Chronique Zaï zaï zaï zaï (Fabcaro) - Six pieds sous terre

Publié le mercredi 30 novembre 2016 par Vivien Arzul. Mis à jour le 30 novembre 2016 à 21h53.

Fabcaro est un auteur prolifique ayant collaboré à de nombreux projets qu’ils soient collectifs ou individuels. Il cumule les casquettes de scénariste et de dessinateur, ce qui lui permet de travailler sur des univers divers et variés. Il endosse notamment le rôle de scénariste pour continuer à faire vivre d’illustre personnage du Neuvième Art comme Achille Talon ou Gai-Luron. Il exerce également ses talents graphiques à travers des albums parfois poignants comme son carnet du Pérou, mais majoritairement atypiques et pleins d’humour. C’est dans cette veine qu’il signe Zaï zaï zaï zaï, un polar à contre-courant où l’humour et l’absurde côtoient les codes du genre.

L’histoire en deux mots

Zaï zaï zaï zaï (Fabcaro) - Six pieds sous terre

Alors qu’il est au supermarché pour régler ses achats, Fab se permet de dire à la caissière qu’il a oublié sa carte de fidélité.
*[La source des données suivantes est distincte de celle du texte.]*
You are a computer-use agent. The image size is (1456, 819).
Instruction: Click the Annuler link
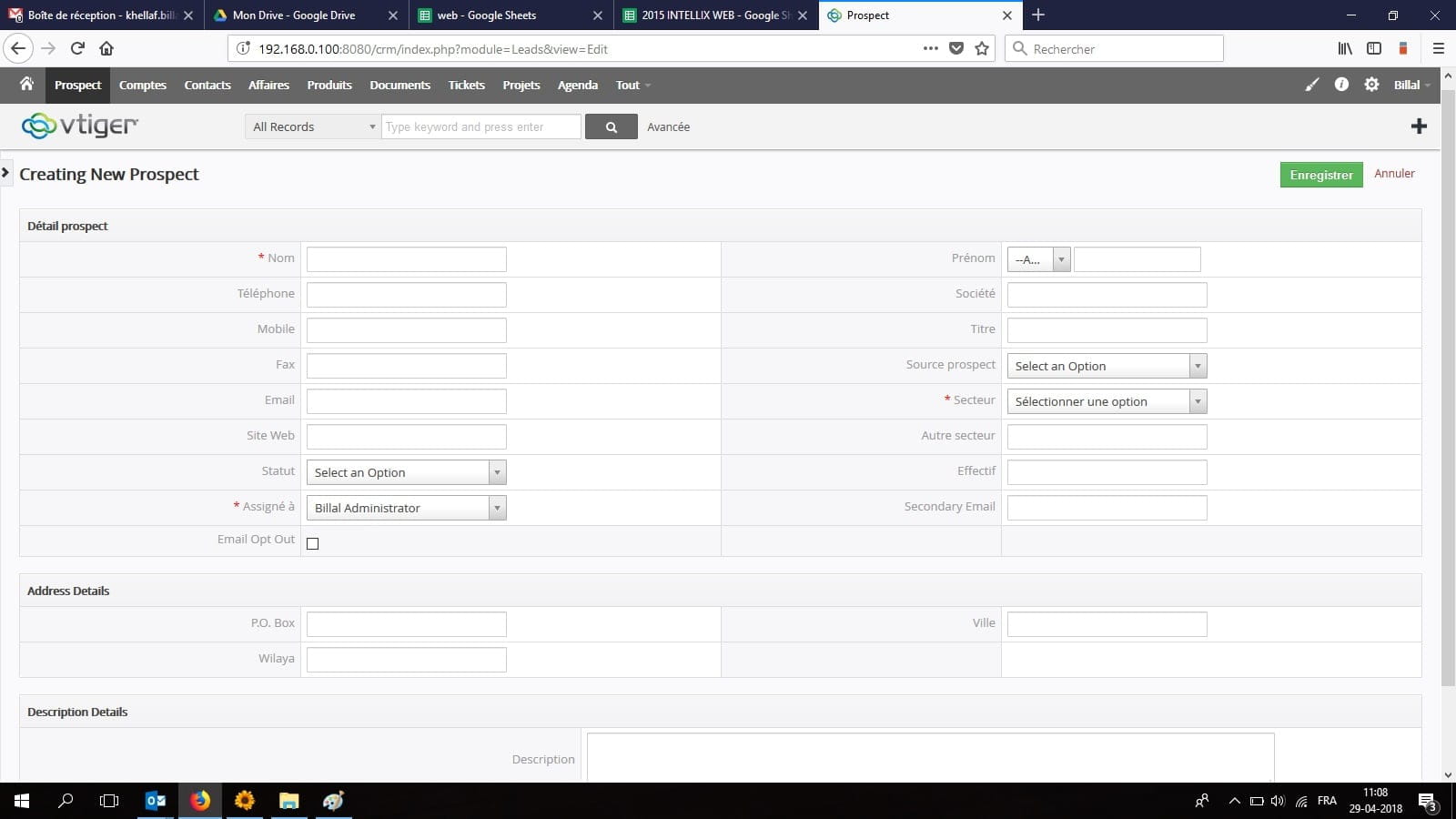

Cette dernière panique et appelle la sécurité comme si cet oubli anodin était un terrible crime. Après un bref échange avec le vigile, il se sauve, un poireau à la main, sachant que la fuite est son seul salut. A partir de là, il va se retrouver au centre d’une gigantesque et rocambolesque traque.
Tous les médias s’emparent de l’affaire "de la carte" en faisant même de celle-ci une priorité éditoriale. Il devient un fugitif et va être confronté durant sa fuite à bon nombre de situations drôles et improbables. Même sa profession cherche à se mobiliser, avec l’idée d’un album de bd, tout comme des chanteurs feraient un hymne en hommage à sa mésaventure. A travers ce road movie décalé, une question se pose : Fab va-t-il pouvoir réussir à échapper à l’impitoyable glaive de la justice ?

Le dessin

Zaï zaï zaï zaï (Fabcaro) - Six pieds sous terre

Fabcaro choisit d’utiliser beaucoup d’aplats noirs ce qui donne à l’environnement graphique de l’album une identité très inscrite dans le polar. Ce choix permet de mettre en premier plan les personnages dans les cases. De plus, cette sensation est accentuée par le fait qu’il y ait très peu voire pas du tout de décors dans l’album.
Cependant, le fait de faire évoluer son personnage dans un décor minimaliste à un double avantage. Premièrement, ce choix du dessinateur renforce l’égarement du protagoniste dans ce road movie invraisemblable. Et deuxièmement, cela incite le lecteur à se focaliser sur l’action et la force des dialogues. De plus, la mise en couleur appuie également ce choix graphique.
Ce parti pris graphique servi par un trait efficace fait de cet album un récit avec de très bonne idée scripturaire.

Le scénario

L’histoire de ce volume peut paraître farfelue. Pourtant, sous chaque situation fantasque se trouve une seconde lecture, ce qui donne une richesse incroyable à l’album. En effet, à travers chaque scène se trouve un critique de notre société, notamment sur la médiatisation à outrance de chaque fait divers. Ou encore "l’engagement d’artistes" pour une cause en vue de rentrée d’argent supplémentaire.
Au-delà de l’aspect comique, le lecteur découvre un personnage attachant qui a peur de perdre les siens lors de sa fuite, ce qui lui donne une profondeur remarquable. Mais la véritable force de l’album est indubitablement son humour absurde avec des situations désopilantes, que ce soit avec les discussions de bistro venues d’ailleurs ou la réaction du vigile en début d’album.
Enfin, la structure du récit est particulièrement réussie jusqu’à sa fin aussi déroutante que le reste de l’album.

A l’image de Houppeland de Tronchet, cet album est une critique de notre société faite avec humour et talent, pourtant empreint d’un réalisme saisissant. Le tout appuyé par un trait plaisant qui rend la lecture agréable dans ce récit haletant.